Comment 14 Orion Poplawski 2010-03-16 17:17:37 UTC
Okay, replaced sdb and no trouble re-creating the array on the test system.

I've booted 2.6.18-191.el5.bz554872.1 on my production system and started an md check on an array that I've been having hiccups on.  So far so good with no disk messages.  I'll keep monitoring.

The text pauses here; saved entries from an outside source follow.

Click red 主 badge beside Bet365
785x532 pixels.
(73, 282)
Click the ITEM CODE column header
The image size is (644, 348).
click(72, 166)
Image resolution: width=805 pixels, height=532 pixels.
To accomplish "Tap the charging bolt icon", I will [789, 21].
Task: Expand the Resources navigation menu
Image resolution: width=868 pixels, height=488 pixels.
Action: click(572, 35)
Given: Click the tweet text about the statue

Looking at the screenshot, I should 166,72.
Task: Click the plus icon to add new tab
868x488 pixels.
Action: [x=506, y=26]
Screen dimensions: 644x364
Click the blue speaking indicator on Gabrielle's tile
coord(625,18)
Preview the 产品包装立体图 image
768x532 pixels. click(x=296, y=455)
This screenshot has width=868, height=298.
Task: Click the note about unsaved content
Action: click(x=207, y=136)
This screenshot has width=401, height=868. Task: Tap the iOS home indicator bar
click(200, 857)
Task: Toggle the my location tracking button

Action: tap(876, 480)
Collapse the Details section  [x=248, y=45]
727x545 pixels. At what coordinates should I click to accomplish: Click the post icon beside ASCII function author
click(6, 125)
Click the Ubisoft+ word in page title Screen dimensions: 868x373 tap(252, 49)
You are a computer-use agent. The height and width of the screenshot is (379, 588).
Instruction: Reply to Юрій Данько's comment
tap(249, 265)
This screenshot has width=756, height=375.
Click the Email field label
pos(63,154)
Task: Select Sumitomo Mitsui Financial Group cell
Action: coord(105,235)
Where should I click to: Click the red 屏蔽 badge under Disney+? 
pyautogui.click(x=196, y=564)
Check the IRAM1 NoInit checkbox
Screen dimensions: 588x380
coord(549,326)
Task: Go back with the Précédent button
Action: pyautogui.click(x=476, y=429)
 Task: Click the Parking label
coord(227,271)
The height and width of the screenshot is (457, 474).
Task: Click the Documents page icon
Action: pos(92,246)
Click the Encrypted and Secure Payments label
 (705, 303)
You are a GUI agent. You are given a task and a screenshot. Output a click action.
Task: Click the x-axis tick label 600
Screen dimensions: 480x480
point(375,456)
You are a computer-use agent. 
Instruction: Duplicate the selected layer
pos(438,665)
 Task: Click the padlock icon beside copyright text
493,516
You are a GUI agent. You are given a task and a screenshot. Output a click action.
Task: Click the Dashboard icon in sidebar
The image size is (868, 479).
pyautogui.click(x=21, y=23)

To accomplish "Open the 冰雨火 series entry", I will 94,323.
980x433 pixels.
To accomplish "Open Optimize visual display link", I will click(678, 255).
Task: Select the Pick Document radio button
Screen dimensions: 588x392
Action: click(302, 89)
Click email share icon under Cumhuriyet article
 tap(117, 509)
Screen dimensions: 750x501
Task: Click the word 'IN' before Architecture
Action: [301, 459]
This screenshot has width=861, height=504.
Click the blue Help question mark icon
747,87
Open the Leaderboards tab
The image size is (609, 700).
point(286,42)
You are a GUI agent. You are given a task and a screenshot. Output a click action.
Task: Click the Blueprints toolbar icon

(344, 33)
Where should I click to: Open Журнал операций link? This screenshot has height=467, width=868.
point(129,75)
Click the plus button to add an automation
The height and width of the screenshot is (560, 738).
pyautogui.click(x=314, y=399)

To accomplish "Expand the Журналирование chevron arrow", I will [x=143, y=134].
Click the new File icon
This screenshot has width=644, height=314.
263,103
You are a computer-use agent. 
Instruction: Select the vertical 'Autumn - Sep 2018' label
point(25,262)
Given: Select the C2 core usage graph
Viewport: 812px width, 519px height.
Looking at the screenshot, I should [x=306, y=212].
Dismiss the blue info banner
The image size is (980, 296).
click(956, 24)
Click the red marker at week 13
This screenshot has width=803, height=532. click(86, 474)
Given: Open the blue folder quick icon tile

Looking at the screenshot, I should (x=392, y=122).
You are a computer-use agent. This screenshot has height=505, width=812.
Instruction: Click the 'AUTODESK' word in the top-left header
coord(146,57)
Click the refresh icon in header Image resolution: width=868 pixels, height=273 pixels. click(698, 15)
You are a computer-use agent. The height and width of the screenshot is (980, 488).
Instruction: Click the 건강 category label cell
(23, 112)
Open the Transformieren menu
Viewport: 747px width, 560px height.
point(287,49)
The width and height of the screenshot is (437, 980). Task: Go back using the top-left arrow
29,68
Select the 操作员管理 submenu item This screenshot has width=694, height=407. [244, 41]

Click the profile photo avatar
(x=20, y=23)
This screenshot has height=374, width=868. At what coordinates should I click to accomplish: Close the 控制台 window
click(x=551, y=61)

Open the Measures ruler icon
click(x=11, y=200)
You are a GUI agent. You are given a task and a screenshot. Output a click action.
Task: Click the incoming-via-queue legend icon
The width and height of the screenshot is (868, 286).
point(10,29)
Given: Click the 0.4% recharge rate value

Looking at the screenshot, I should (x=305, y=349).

Some differences in kernel messages:

< Linux version 2.6.18-164.11.1.el5
---
> Linux version 2.6.18-191.el5.bz554872.1

< sata_mv 0000:02:01.0: version 1.24
---
> sata_mv 0000:02:01.0: version 1.25
391,392d389
< ata1.00: max_sectors limited to 256 for NCQ
< ata1.00: max_sectors limited to 256 for NCQ
397,398d393
< ata2.00: max_sectors limited to 256 for NCQ
< ata2.00: max_sectors limited to 256 for NCQ
404,405d398
< ata4.00: max_sectors limited to 256 for NCQ
< ata4.00: max_sectors limited to 256 for NCQ
410,411d402
< ata5.00: max_sectors limited to 256 for NCQ
< ata5.00: max_sectors limited to 256 for NCQ
416,417d406
< ata6.00: max_sectors limited to 256 for NCQ
< ata6.00: max_sectors limited to 256 for NCQ
423,424d411
< ata8.00: max_sectors limited to 256 for NCQ
< ata8.00: max_sectors limited to 256 for NCQ
647,648d633
< ata17.00: max_sectors limited to 256 for NCQ
< ata17.00: max_sectors limited to 256 for NCQ
653,654d637
< ata18.00: max_sectors limited to 256 for NCQ
< ata18.00: max_sectors limited to 256 for NCQ
659,660d641
< ata19.00: max_sectors limited to 256 for NCQ
< ata19.00: max_sectors limited to 256 for NCQ
666,667d646
< ata21.00: max_sectors limited to 256 for NCQ
< ata21.00: max_sectors limited to 256 for NCQ
672,673d650
< ata22.00: max_sectors limited to 256 for NCQ
< ata22.00: max_sectors limited to 256 for NCQ
679,680d655
< ata24.00: max_sectors limited to 256 for NCQ
< ata24.00: max_sectors limited to 256 for NCQ

So perhaps something changed with NCQ (or just no longer output diagnostics).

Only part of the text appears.